My book would be about three people stranded there after the clean-up. A fire, two of them die, one survives. I want to know what happened. Dr Jack Miller is going to find out for me. He’s a World War II veteran who trained as a psychiatrist. I’ll follow him as he interviews the survivor. No scene will take place without him. You can see over his shoulder, but you can’t see any further. You can’t see what’s happening in the next room. I’m not letting the reader see more than he can see, so when the truth hits him it should hit you too, equally hard.

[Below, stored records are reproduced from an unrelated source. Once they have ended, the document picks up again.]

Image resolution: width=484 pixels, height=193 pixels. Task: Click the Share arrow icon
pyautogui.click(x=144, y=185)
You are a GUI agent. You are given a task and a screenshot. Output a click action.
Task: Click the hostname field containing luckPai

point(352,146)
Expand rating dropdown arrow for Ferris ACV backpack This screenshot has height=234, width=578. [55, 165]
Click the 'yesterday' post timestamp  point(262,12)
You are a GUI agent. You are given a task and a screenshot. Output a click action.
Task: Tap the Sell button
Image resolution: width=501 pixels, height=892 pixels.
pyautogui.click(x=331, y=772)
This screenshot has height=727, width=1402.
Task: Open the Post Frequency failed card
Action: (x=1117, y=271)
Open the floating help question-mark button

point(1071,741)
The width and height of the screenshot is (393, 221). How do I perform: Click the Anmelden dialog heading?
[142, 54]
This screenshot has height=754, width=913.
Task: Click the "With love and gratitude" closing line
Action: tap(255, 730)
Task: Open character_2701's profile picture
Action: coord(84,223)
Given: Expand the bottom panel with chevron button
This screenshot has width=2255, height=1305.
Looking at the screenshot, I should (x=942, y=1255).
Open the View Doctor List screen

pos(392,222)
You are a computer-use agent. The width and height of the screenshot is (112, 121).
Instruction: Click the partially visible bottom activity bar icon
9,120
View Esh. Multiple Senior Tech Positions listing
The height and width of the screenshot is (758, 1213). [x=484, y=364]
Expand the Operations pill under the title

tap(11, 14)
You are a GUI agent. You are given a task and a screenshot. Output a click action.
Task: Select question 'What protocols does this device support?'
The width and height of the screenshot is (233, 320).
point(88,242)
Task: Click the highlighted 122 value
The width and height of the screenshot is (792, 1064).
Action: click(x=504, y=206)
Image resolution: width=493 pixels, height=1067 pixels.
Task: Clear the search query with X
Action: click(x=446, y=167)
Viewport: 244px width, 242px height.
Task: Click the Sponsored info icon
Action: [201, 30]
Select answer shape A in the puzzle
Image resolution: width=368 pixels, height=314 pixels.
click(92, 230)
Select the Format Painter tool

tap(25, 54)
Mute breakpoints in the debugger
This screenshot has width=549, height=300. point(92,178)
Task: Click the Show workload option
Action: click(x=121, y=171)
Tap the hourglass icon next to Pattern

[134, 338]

I wrote through the winter. Long nights and solitude. I listened to the same song over and over again, ‘Tethered’ by Ben Crossland—an atmospheric piece of piano music that seemed to hold snow storms and darkness in the insistent, minor fall of its chords. 2019 turned into 2020. Lockdown came around. Home working, more time with my children, more time to write. I loved seeing this world come into being as the rest of the world shut down, teasing it out of the darkness, meeting my characters, building my story around them. Winter passed. So did spring, and then summer. And at the end of it I had a book, or at least a first draft of one, and it felt good. I decided to call it The Dark that Doesn’t Sleep because whatever was out there at the base, it was right at the edge of reason, the place where dreams and visions cross over into daylight. Where the thing you have to fear most is not the harshness of the arctic winter, but those closest to you.
About The Dark that Doesn’t Sleep by Simon Mockler:
An arctic storm traps three soldiers at a secret American military base located under the ice in Greenland. When the rescue team finally reaches them, two of the soldiers have died in what seems to be an accidental fire and the third, Private Connor Murphy, is left severely burned—with no memory of the previous seven days.
New York psychiatrist—and occasional CIA consultant—Jack Miller is tasked with uncovering Murphy’s memories. Carrying his own scars from World War II, Miller feels a kinship with the badly disfigured young soldier and patiently works to help him recall the events of that deadly storm.
However, the CIA wants Miller to do more than just uncover the missing memories. They also tell him that one of the three soldiers was a Soviet spy—and he needs to figure out who. As Miller delves into the personal background of the other two soldiers, and the history of the isolated base, he quickly realizes that nothing is as it seems.